Things currently in the pipeline

  1. The MWEs are not yet included in the word frequency list i.e. each part of a MWE is currently counted separately in the word list
  2. In the semantic tag frequency list, MWEs are correctly counted once under each tag. There are additional entries with tags like N5_MWE which represent non-first-words of MWEs and you can view concordances for, but otherwise can be ignored for frequency purposes.
  3. The previous two items mean that keyness comparisons in Wmatrix6 will contain some differences with results obtained from the same comparison in Wmatrix5
  4. The tag wizard will be extended to allow Domain and My Tag Wizard versions
  5. The tag wizard will be extended to support other languages included in PyMUSAS as they become available and will be updated on a regular basis as lexicons and disambiguation methods improve.

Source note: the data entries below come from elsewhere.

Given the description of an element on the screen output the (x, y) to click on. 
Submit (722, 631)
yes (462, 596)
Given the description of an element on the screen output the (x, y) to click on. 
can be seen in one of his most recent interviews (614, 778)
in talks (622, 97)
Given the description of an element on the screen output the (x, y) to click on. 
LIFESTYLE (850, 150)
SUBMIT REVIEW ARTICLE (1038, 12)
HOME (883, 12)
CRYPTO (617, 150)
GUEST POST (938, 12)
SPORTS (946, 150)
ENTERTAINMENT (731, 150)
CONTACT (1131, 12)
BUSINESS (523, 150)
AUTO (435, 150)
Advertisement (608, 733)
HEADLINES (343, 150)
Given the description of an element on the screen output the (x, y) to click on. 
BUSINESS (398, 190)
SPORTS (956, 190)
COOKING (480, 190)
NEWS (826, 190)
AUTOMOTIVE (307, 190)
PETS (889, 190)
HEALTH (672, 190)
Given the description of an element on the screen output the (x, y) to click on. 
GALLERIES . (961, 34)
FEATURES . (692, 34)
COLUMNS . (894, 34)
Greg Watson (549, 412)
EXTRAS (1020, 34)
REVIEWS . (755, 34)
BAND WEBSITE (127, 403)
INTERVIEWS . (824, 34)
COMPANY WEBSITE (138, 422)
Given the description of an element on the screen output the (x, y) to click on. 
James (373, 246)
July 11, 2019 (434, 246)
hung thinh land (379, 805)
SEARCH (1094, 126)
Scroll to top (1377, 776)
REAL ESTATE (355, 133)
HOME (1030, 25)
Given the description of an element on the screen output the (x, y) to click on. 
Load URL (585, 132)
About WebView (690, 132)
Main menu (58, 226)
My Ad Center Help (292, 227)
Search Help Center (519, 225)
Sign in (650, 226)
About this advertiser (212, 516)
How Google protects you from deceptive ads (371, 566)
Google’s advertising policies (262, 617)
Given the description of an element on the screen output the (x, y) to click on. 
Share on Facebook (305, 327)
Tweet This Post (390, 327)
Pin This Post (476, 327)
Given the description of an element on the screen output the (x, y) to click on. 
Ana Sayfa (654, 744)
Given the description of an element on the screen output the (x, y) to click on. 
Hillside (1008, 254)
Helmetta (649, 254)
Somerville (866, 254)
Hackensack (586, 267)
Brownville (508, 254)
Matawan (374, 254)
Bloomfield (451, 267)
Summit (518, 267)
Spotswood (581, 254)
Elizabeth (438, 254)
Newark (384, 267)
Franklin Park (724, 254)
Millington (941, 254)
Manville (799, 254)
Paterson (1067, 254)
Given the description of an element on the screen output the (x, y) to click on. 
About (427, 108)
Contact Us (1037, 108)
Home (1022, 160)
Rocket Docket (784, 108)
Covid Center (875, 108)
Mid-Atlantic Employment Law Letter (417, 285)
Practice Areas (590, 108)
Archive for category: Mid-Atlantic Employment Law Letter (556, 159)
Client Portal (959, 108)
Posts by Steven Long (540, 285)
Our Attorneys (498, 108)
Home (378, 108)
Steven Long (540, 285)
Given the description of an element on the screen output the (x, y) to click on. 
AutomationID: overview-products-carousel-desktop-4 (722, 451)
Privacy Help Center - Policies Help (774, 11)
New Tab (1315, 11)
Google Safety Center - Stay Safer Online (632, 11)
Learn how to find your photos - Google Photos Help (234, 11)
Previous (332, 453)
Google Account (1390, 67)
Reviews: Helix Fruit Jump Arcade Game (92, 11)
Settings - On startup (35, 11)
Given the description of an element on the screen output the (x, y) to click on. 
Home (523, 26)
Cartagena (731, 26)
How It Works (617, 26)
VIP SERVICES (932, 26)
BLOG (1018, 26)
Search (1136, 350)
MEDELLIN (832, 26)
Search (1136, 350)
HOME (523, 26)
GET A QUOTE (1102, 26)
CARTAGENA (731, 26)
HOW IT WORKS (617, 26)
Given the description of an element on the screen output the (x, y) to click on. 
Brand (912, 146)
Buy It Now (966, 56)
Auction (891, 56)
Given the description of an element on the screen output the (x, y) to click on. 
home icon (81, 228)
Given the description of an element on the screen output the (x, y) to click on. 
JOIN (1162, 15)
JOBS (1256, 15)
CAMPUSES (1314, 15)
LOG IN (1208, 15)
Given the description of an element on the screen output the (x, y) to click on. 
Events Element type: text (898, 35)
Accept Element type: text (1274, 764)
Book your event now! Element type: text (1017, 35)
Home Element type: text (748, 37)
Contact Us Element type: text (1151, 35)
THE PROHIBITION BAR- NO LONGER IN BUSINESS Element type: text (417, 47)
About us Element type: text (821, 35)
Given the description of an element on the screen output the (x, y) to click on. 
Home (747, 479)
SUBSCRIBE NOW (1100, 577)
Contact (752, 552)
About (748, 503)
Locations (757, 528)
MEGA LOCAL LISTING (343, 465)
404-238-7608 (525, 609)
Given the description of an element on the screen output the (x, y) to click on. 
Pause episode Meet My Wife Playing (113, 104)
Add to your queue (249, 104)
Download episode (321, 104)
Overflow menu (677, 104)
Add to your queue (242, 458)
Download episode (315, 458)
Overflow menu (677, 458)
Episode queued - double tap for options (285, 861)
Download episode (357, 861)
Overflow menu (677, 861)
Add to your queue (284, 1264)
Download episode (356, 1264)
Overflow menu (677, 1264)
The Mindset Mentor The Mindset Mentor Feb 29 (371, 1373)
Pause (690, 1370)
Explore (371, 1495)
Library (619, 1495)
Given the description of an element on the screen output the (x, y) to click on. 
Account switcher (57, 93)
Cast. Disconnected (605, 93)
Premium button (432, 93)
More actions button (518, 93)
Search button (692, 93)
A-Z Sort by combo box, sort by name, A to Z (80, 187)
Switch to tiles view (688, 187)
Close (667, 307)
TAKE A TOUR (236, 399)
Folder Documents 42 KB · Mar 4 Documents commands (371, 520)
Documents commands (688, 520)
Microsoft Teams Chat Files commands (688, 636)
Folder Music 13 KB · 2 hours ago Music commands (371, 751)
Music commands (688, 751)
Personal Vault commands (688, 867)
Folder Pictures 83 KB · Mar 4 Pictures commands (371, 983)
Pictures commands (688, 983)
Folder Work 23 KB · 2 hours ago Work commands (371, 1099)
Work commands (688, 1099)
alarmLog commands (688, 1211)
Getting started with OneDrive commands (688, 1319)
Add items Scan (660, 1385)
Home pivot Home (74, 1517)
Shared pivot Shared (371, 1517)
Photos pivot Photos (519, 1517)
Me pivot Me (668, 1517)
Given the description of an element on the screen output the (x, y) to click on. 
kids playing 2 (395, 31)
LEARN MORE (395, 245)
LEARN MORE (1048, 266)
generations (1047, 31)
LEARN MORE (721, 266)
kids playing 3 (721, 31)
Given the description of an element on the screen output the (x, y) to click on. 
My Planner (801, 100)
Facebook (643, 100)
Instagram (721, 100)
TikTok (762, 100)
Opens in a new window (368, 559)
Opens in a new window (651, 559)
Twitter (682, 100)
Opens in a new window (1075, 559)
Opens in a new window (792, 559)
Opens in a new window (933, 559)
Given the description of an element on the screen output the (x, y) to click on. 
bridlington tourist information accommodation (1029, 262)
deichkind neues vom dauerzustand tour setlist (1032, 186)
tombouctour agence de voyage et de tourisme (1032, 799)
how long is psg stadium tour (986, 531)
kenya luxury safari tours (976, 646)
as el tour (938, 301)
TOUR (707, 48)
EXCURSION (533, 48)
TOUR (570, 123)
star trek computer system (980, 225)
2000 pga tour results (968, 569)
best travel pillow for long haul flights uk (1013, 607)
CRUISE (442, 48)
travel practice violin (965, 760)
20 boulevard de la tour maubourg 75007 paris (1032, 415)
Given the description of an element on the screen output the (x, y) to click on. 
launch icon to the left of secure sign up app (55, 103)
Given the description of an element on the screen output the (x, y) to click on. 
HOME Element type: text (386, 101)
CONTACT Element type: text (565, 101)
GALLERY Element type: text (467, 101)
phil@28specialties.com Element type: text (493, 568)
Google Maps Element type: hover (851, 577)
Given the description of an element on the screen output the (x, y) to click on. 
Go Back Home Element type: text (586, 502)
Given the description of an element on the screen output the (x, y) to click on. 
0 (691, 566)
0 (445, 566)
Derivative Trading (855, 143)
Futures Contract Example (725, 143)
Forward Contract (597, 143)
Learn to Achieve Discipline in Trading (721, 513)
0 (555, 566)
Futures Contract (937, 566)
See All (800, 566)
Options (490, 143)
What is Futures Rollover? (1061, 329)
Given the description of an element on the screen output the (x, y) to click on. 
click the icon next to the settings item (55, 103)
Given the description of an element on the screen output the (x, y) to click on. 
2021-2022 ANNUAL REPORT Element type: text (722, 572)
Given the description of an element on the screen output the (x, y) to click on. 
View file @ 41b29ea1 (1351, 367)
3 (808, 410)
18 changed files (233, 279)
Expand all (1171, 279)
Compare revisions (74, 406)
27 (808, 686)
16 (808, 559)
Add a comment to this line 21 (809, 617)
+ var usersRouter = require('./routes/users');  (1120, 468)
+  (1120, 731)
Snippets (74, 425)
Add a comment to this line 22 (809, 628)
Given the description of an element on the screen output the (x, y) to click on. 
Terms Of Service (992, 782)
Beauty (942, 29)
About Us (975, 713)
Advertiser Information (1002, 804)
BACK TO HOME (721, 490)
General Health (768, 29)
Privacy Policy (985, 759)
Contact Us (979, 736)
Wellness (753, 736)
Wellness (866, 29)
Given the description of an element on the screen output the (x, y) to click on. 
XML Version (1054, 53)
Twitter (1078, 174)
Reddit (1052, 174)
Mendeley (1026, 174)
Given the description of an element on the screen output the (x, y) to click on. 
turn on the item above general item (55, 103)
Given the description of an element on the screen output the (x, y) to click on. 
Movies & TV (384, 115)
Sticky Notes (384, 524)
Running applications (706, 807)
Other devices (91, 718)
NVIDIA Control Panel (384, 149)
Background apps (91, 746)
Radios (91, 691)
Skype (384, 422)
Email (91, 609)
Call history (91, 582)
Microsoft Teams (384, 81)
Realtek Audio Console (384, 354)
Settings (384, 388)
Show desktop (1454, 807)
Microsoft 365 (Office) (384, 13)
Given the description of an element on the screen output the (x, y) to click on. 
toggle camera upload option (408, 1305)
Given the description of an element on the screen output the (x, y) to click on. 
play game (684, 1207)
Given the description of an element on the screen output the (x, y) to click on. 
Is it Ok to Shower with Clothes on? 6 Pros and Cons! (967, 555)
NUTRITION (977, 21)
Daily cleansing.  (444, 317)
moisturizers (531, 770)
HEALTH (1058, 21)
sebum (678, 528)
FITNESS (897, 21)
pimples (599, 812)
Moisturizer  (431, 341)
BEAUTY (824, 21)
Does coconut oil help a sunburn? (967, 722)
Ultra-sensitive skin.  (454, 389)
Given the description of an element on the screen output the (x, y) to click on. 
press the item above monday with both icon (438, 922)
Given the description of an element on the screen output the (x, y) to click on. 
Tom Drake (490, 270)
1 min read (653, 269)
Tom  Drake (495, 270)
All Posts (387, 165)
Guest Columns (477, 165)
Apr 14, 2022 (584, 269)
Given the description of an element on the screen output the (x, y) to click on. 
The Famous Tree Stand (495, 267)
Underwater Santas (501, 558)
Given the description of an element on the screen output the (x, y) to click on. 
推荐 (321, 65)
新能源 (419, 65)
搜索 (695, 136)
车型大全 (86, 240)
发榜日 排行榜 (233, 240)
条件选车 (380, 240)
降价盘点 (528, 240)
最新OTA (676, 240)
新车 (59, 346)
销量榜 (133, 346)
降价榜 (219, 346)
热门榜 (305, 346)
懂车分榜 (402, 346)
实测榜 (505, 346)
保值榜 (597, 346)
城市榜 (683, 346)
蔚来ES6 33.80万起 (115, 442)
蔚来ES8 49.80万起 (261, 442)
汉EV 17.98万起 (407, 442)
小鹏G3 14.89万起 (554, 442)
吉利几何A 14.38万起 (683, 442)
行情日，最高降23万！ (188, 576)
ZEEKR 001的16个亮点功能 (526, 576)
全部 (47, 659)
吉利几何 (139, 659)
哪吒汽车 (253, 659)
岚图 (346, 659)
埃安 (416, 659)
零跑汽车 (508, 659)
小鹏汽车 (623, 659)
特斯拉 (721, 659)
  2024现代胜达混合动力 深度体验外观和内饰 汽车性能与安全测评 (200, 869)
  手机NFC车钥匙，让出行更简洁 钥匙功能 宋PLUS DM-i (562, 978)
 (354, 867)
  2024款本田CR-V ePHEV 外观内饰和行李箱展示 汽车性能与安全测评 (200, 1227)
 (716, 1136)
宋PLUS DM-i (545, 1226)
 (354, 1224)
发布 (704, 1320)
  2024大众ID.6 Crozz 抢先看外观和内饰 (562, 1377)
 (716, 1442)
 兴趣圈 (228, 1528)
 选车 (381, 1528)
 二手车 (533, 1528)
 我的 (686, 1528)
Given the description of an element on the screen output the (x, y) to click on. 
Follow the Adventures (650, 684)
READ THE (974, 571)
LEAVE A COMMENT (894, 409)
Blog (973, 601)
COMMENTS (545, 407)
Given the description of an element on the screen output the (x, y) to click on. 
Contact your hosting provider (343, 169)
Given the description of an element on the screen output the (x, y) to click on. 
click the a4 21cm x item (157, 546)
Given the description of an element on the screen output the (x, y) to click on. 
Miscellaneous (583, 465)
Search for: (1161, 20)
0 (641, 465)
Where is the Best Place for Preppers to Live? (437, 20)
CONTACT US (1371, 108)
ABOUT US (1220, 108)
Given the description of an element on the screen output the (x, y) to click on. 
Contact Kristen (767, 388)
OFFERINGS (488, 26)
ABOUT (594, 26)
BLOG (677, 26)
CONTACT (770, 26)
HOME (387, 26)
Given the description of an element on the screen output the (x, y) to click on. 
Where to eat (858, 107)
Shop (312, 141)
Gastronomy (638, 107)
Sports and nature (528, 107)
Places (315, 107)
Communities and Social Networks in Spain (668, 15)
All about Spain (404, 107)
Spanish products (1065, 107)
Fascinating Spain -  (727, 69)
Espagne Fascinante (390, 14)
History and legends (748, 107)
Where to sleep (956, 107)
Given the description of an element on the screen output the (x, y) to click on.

  6. Metaphor features such as 'broad sweep' will be re-incorporated
  7. Add a file or range count directly in the frequency list, along with dispersion measures like DP and DPnorm. Also add range links in word and POS frequency lists
  8. Keyness lists will be paginated
  9. Add a variety of other collocation statistics to the collocation table along with user controlled settings for filters
  10. Reimplementation of c-grams
  11. Sharing of folders will be re-implemented by an invitation/accept process

©2000-23 UCREL, Lancaster University.